“Oncology patients have a 3 times higher risk of dying from infections than a patient who does not have cancer. This is the first fact that the oncologist should have in mind.” Furthermore, “the risk of having bacterial superinfections has also tripled which”, with the problem “at a global level of resistance to common antibiotics”, proves to be “a very important issue”, above all because “we must consider that a third of the infections that have our patients are caused by these multi-resistant germs.” Angioletta Lasagna, oncologist at San Matteo di Pavia, said this while participating in the event on ‘Vaccinations in cancer patients’ by the Aiom Foundation, the Italian Association of Medical Oncology, organized online with the unconditional support of GSK.
“Vaccination – explains Lasagna – prevents a cascade of events including hospitalization and the use of antibiotic therapies, prolonged hospital stay, increase in all costs, with a disruptive impact on the quality of life because the oncologist must suspend treatments oncology on a temporary or permanent basis. And this is another important fact that must be taken into consideration in addition to the impact that antibiotic and antiviral therapy can have on the intestinal microbiota – dysbiosis has a negative effect on the immunotherapy response, a class of extraordinary drugs that we are using substantially in all disease setting – and on the increased risk of immune-mediated events. Therefore, vaccination not proposed and not carried out can cause a whole series of “negative” events, “as well as obviously preserving the patient’s best quality of life”.
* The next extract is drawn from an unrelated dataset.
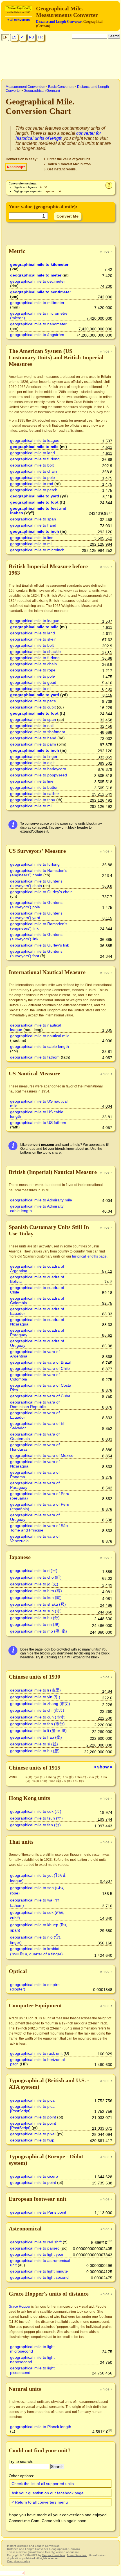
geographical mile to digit (32, 762)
The oncologist “should have all these aspects in mind when not carrying out vaccination counseling – observes the specialist – which is a dialogue, not an imposition, but a moment in which these various aspects are explained to the patient”. Of course it is not easy to insert it at “the moment of the first oncological visit, but a series of data on various types of vaccinations” show “that the vaccine is still effective, protective and safe even during oncological treatments”. Therefore it can also be proposed “as a second step”, preferably by sharing the information with “other specialists” and, possibly, using an “information leaflet”.
The first sensitization “is from the oncologist – reiterates Lasagna – If he is the one who proposes it to the patient – we have also demonstrated this in a work we did here in San Matteo – there is a statistically significant result. The ideal time for vaccination would, in theory, be before starting treatments, but it is also possible to do it during treatment. There are some precautions – avoid the same day and the days surrounding it – to avoid the possible accumulation of adverse events such as pain in situ of inoculation or feverish episode. In the case of breast pathology, for example, just pay attention to mammograms and PET scans immediately after vaccination – as the extensive Covid literature teaches – postponing the inoculation for at least 2-4 weeks”.
A concept to be stressed concerns safety – concludes the oncologist – also in a prospective vision, that is, safety to reduce the risk not only of infection but also of complications from infection. This applies to all vaccines. Perhaps the anti-flu vaccine is the one that has been cleared through customs better, more easily. The other vaccinations, anti-herpes zoster and anti-pneumococcal, are still little known, rarely offered by the oncologist and therefore, in cascade, also requested by the patient”. The hope is, “with the Aiom guidelines” in progress, “to be able to reinforce this message, make it pass more strongly to the oncologist and therefore also to the patients”.